The negative electrode current collector 221 is a conductor, and for example, a copper foil or the like can be used. In the example of FIG. 1, the shape of the negative electrode current collector 221 is a rectangular sheet having a protrusion on the negative electrode lead 22 side in plan view in the thickness direction. The protrusion of the negative electrode current collector 221 is connected to the negative electrode lead 22.

The negative electrode active material layer 222 is a layer containing a negative electrode active material. The negative electrode active material layer 222 is not limited to be formed of only the negative electrode active material, and may contain, for example, a conductive aid and a binder.
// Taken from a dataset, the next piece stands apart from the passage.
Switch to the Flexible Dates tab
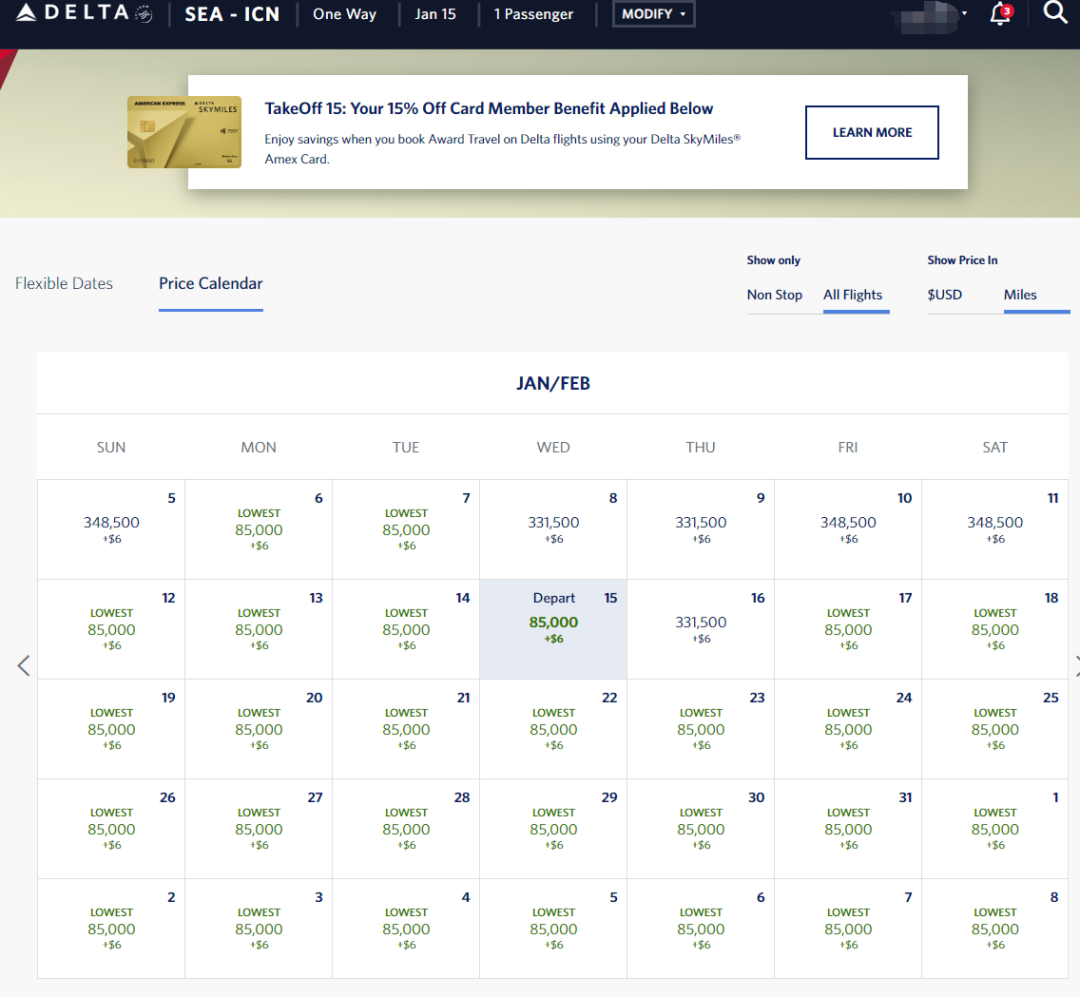 pos(64,284)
The negative electrode active material refers to a reducing agent capable of absorbing and desorbing charge carriers of the secondary battery 1 via a charge-discharge reaction, such as a carbon material, a metal, a metalloid, an alloy or compound of silicon, or an alloy or compound of tin (Sn).

Examples of the negative electrode active material containing silicon include a simple substance of silicon, an alloy of silicon, and a compound of silicon. Examples of the alloy of silicon that can be used as the negative electrode active material include one containing at least one selected from the group consisting of tin (Sn), nickel (Ni), copper (Cu), iron (Fe), cobalt (Co), manganese (Mn), zinc (Zn), indium (In), silver (Ag), titanium (Ti), germanium (Ge), bismuth (Bi), antimony (Sb), and chromium (Cr) as a second constituent element other than silicon. Examples of the compound of silicon that can be used as the first negative electrode active material include compounds of silicon containing oxygen (O) or carbon (C), such as silicon oxide (SiO_x) and silicon carbide (SiC), and may contain the above-described second constituent element in addition to silicon. The negative electrode active material may be doped with Li. When the negative electrode active material is SiO_x, the SiO_x is preferably pre-doped with Li by doping it with Li in a production step of the negative electrode 220. This makes it possible to reduce the irreversible capacity of SiO_x as the negative electrode active material. The negative electrode active material may be a composite of Si and another substance such as carbon, or a composite of a Si alloy and another substance such as carbon. In this case, the irreversible capacity can be reduced. In addition, it is preferable that the particle surface of the negative electrode active material is partly or fully coated with carbon. Thus, the electron conductivity of the particle surface of the negative electrode active material can be improved.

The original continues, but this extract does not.